SIJS was created – with broad bipartisan support – in 1990 in response to the plight of unaccompanied minors in the US who were unable to reunite with their families, were eligible for foster care, and for whom the state determined it was not in their best interest to return to their home country.
In 1997, the Act was amended to clarify that SIJS was available as a remedy for children who had been abused, neglected, or abandoned, thereby codifying what was always the original purpose of the Act. In 2008, the Trafficking Victims Protection and Reauthorization Act expanded SIJS to include children who: are under 21 years of age; have been placed in the custody of a guardian or are eligible for foster care; were abused, abandoned, neglected (or other similar basis under state law) by one parent or both; and can demonstrate that it is not in their best interest to be returned to their home country. Only after the Family Court has established that a juvenile has been abused, abandoned or neglected, is the case sent to immigration officials for review.
A Rigorous Legal Framework
Jurisdiction over child protective cases falls within the purview of the States, which historically have been the most appropriate venue to adjudicate family law matters. In the case of unaccompanied immigrant children seeking SIJS, the law requires that they apply with a custodian or guardian, often a relative and the only support the child has.
Family Courts have safeguards in place to investigate and act if there are suspicions that immigration laws have been abused:
- Family Court judges can, as in any case, evaluate the credibility of the parties and witnesses who appear before them. They are permitted to question witnesses and the evidence presented to them. If a judge determines that any party is not credible, she can ask for additional evidence, deny the petition for guardianship or not make the factual findings requested.

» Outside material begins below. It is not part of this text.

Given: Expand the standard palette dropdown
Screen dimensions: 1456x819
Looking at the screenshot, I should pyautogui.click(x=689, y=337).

- Family Courts have the authority to order either the Probation Department or Child Protective Services to investigate the home and caretaking arrangements of any individual who comes before the Court as a proposed guardian. These agencies often conduct home visits and interview the children, the proposed guardian, and other adults in the home. Fingerprints are also required in all guardianship proceedings in Family Court.

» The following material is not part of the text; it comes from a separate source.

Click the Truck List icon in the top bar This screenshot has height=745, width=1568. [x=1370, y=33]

Putting the Safety of Children First
NYLAG and other organizations that represent children in both Family and Immigration Court see every day the impact that SIJS relief has on the lives of vulnerable young people, even more so since the influx of children fleeing violence in Central America that began last summer. Here is just one of story, based on an actual client we were able to successfully assist through the SJIS process:
- Jose, a fifteen-year-old Ecuadorian, attended a NYLAG community-based clinic for unaccompanied children in 2014. His father abandoned him when he was born, and his mother died when he was a baby. Jose was raised by his aunt in town so rife with gang violence that it was dangerous just to go to school. When he was 11 years old, a gang came to his house and killed his uncle in front of him. Terrified that they would return because he had witnessed the murder, Jose fled to the U.S. He was detained by the U.S. border patrol and then sent to New York to live with another aunt. She takes excellent care of him and loves him like a son. Jose is particularly close to her son, his cousin. Jose has enrolled in school and goes to a psychologist regularly to cope with his trauma—neither of which he could do if he were returned to Ecuador. Determining that Jose was likely eligible for SIJS, his NYLAG attorney applied for the prerequisite Special Findings Order and guardianship in a hearing before a Family Court judge. The judge was skeptical because he believed that Jose could be returned to another guardian in Ecuador, and questioned whether the Family Court in New York had jurisdiction in the case. NYLAG presented a written memo and argued that there was precedent for the court to exercise jurisdiction. After a comprehensive hearing, the judge granted both guardianship and the Special Findings Order to Jose’s aunt, permitting NYLAG to proceed with the application for SIJS in Immigration Court.
There is no question that Family Courts in New York State have long been overburdened. But Congress provided for a Family Court judge to make the factual determinations necessary for SIJS eligibility because they are in the best position to do so.
We strongly believe that additional funding be provided to Family Courts to allow for more judges, translators, court staff, and training, and we hope the necessary funding is forthcoming. In the interim, Family Courts in New York and throughout the country must put the children like Jose first, and continue adjudicating SIJS cases.